Re: Indicia of Danubian Origins

From: tgpedersen
Message: 12881
Date: 2002-03-26

--- In cybalist@..., x99lynx@... wrote:
> "tgpedersen" <tgpedersen@...> wrote:
> <I wonder how Kossina or anyone else could have claimed inhumation
as sign of
> Scandinavian origin given that that custom was introduced (most
likely by
> invasion from the South, says Albrectsen) to Scandinavia in the
period 50 BCE
> - 0, before which time cremation was used exclusively? But it would
fit in
> nicely with that elite in Scandinavia trying to reopen the trade
routes to
> their old homes?>
>
> Kossina's approach, and the one that characterized the
ethnographically
> oriented archaeology of the time (and to which the British school
was a
> reaction), was to look first for adjacency and cultural coherence.
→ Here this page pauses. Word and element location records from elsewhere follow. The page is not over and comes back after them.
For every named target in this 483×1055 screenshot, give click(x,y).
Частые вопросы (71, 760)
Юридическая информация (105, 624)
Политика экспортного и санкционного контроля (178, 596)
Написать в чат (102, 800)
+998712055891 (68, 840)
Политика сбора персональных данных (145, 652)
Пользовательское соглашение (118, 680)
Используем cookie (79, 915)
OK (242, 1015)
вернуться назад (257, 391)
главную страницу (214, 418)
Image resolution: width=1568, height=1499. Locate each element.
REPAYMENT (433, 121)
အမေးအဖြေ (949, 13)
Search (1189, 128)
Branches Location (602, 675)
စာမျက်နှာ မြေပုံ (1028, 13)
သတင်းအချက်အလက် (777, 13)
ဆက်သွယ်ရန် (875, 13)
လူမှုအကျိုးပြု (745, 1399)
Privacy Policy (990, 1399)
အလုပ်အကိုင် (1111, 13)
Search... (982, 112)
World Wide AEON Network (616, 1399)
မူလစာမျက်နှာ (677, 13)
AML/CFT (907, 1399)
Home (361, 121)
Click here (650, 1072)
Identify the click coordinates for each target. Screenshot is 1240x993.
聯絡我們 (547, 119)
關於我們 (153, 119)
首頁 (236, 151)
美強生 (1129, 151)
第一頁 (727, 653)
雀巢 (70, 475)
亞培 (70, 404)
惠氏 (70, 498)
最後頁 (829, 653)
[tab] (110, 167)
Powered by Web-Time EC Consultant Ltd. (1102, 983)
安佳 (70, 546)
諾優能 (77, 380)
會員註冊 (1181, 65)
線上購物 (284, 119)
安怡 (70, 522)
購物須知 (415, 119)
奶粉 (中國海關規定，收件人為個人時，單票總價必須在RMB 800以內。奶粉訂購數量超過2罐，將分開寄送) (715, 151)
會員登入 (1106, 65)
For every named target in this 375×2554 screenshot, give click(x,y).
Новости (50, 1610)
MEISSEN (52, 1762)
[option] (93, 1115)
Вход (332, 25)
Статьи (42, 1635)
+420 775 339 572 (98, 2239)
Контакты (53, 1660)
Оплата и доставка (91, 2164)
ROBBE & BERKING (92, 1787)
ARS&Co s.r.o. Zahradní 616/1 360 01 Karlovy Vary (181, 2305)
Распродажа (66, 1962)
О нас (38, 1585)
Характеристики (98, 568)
> Inhumation, of course, was practiced by everyone from Scythians to
Celts in
> the south. But because the other markers were thought to be from
> Scandinavia, the dogma of the time was that inhumation also had to
be from
> there.
>
> There's no reason to think that inhumation - especially Wielbark-
style
> inhumation, e.g., w/o weapons,etc. - came from identifiable
Germanic speakers.
> There were a lot of similar practices throughout southern
Europe. An
> interesting question is whether weapons were broken or not included
simply to
> prevent grave-robbing. This would also explain the heavy stones
used to
> cobble some Wielbark graves.
>
> It seems that there isn't any rhyme or reason to whether a Wielbark
grave
> will be cremation or inhumation. I've never seen it correlated to
stone
> circles or barrows. The practice seems to have been independent of
anything
> that might have been "ethnic" in those graveyards.
>
> S. Long
>
But mixed cremation-inhumation is seen also in Denmark post the 50
BCE - 0 incursion (if that is what is was). I thought up another
answer to a question George asked some time back (Piotr may find I'm
toeing the line here, but I think this is pertinent to the matter
under discussion. Please comment if you think otherwise): If some
leader of a hypothetical Alan-related (and therefore exclusively
practising inhumation) invasion ordered that in the future all dead
should be disposed of by cremation, the very fact that the order was
given shows that one of the parties, the invaders or the invaded,
practised the opposite, ie. inhumation, at that time. And that party
was not the invaded who cremated exclusively. That the order was not
followed might have been disobedience caused by lack of discipline
following the beloved leader's early departure from the scene.)